Those critics—Andrew Althouse, Kaleab Abebe, Gary Collins, and Frank E Harrell—were none too happy with Krauss, charging him with not doing his homework.

The critics have the upper hand here. But I disagree with them on a point or two, about which more below.

The piece states that the simple-treatment-at-the-individual-level limitation is a constraint of RCTs not yet thoroughly discussed and notes that randomization is infeasible for many scientific questions. This, however, is not relevant to the claim that all RCTs produce biased results; it merely suggests that we should not use randomized controlled trials for questions where they are not applicable. Furthermore, the piece states that randomized trials cannot generally be conducted in cases with multiple and complex treatments or outcomes simultaneously that often reflect the reality of medical situations. This statement ignores a great deal of innovation in trial designs, including some very agile and adaptable designs capable of evaluating multiple complex treatments and/or outcomes across variable populations.

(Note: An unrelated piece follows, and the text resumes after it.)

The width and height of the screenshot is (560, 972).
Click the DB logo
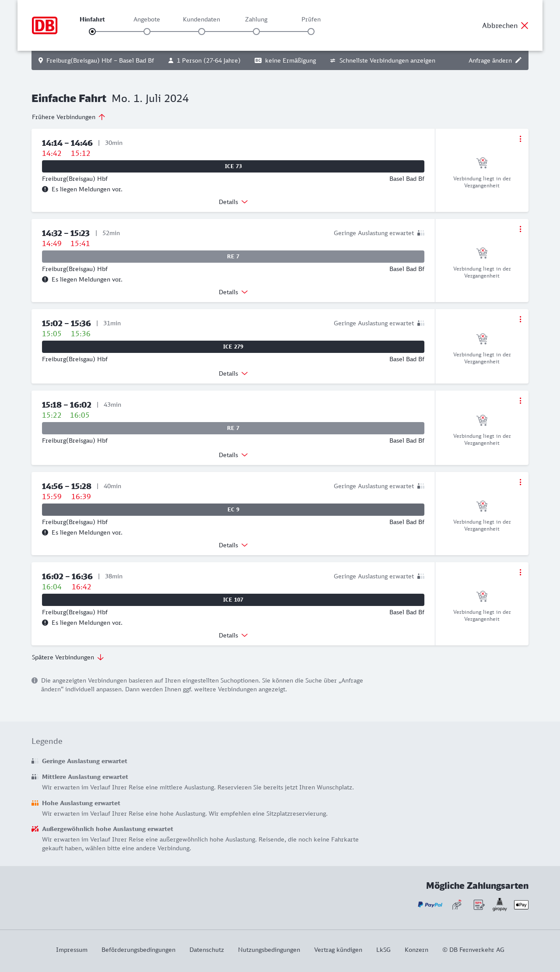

They go on to note some of these wonders. Then they come to one of the two key points: “there is no requirement for baseline balance in all covariates to have a valid statistical inference from [a statistical] trial”, calling such a belief a “myth”, meaning (as moderns do) a falsity.

It is false, too. Balance is not necessary. Who cares if the patients in group A used to own just as many marbles as the patients in group B when they were all six? And, of course, you can go on an on like that practically ad infinitum, which brings the realization that “randomization” never brings balance.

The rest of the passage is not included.